Having spent his 20th birthday in Rome he went back there for his 70th birthday. I have spent time obtaining his records from the Ministry of Defence archives to learn more about him as he passed away when I was a teenager and I never got to ask.
This photo is of my Grandad Albert Huffadine who served with the 44th Tank Regiment alongside “Monty”. He was a driver operator in the tank and also worked as a stretcher bearer in the field.
We visited the national tank museum at Bovington in Dorset where they had the full war diary for my Grandad’s regiment and also my Grandad’s original registration card which we were able to look at and takes copies of.
This photo is of my Grandad William Arthur Robinson 1892 – 1958. He joined the Royal Warwickshire Regiment and was a regular soldier at the outbreak of World War One in 1914.
He was a Lewis gun instructor and was listed as missing in the conflict. He was badly affected by gas and therefore was not called up for active service for the Second World war in 1939.
This is my Grandfather Wilfred Batt who served in the The Queen’s Bays regiment during WW2.
His regiment fought in northern France in May and June 1940, before evacuating from Brest. By November 1941, it had recovered and re-equipped, deploying to North Africa and fighting at Gazala and the First and Second Battles of Alamein in 1942.
At one point in the campaign, it remained in action continuously for a record 19 days – longer than any other armoured regiment in that theatre. After taking part in the Tunisian campaign in 1943, it moved to Italy in May 1944, fighting in several engagements including the Battle of Argenta Gap (1945).
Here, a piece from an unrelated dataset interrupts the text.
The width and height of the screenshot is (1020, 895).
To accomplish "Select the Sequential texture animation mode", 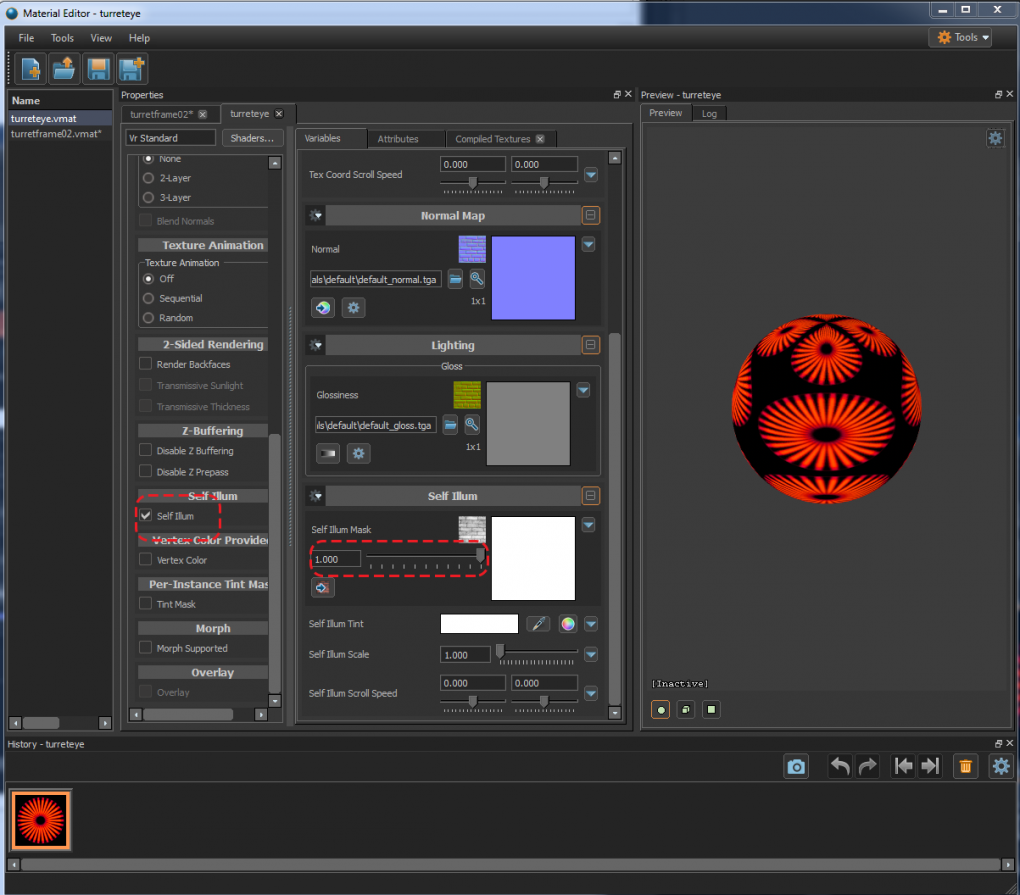I will 147,300.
My Nan, Private Irene Walker signed up to the army in early in 1942 she began her training on 1st May 1942. After all the initial training all around the country, it eventually culminated in her being trained to work with the brand new ‘radar’ system at Devizes, Wiltshire and later (at Maker camp) searchlights, which were to assist the gun site. In early 1944 she moved to Gravesend and Rochester during the Doodlebug raids. In November 1944 she went to Belgium, based at Wilder outside Brussels, not far from the Battle of Bulge. After March 1945 she moved to Liege, to assist with returning POW which is where she was for VE day.
My Grandad, Cyril Christmas, we know a bit less about unfortunately. We don’t know when he joined, or his ultimate rank. He was also trained in Devizes (at a different time to my Nan) and there’s a photo of him (middle back) from his training. Grandad worked on the radar at Tregantle, Whitsands Bay. In 1944, Grandad went to the Orkneys doing radar protection, and manning the guns, from the German boats. Grandad was also the entertainment for the base, where when he played the piano for everyone to sing dance and relax to in the NAFFI.
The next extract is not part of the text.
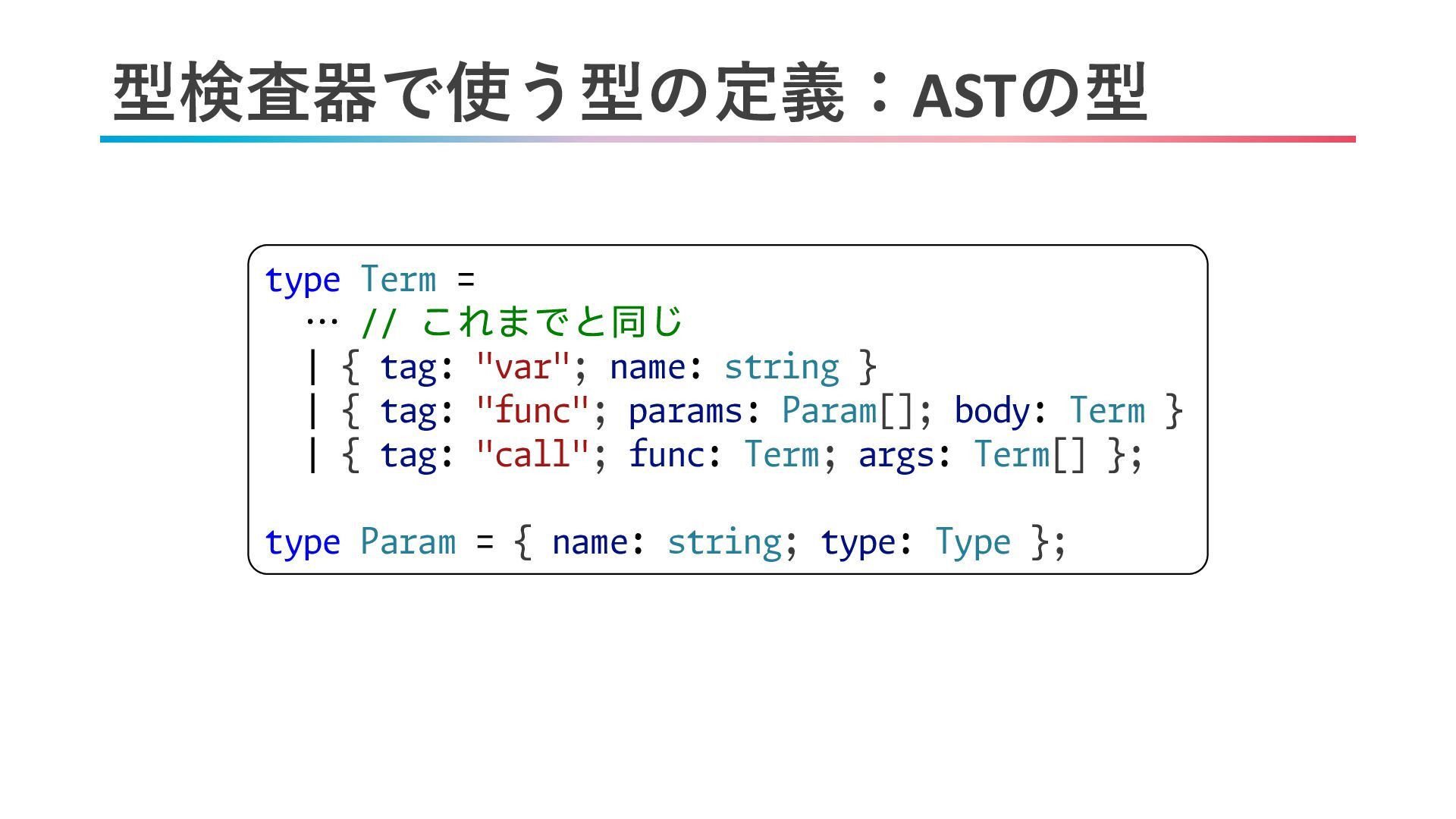The height and width of the screenshot is (819, 1456).
Task: Click the pipe symbol before var variant
Action: tap(312, 368)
My Nan and Grandad met on base in Cornwall, in 1942 when Grandad was playing the piano and, despite being separated during their respective service, got married in August 1945. They agreed on base that one day they would move and live in Cornwall which they did.
A different element for the war effort was my maternal Great Grandad, Charles Walker who volunteered for the Civil Defence almost certainly as an ARP (Air Raid Precaution) Warden; attached is a photo from his work card, and the letter of appreciate that he received for his voluntary service. Although we don’t have a picture from the time, my paternal Grandad (Harwood) who was only about 12 during the air raids on London, also volunteered for the Civil Defence as a messenger in London, cycling through the streets during air raids taking messages between ARP groups.
The Lowe’s have a tradition of service in the military. My granddad (unfortunately, I couldn’t get a picture of him in time for this video). This is a photo of me deployed to Poland doing a joint exercise with former Eastern Bloc countries.
The second photo is me, my brothers, and my dad.
Last photo is my son, Devon, who is the latest Lowe to serve in the military and the first to serve in the British military.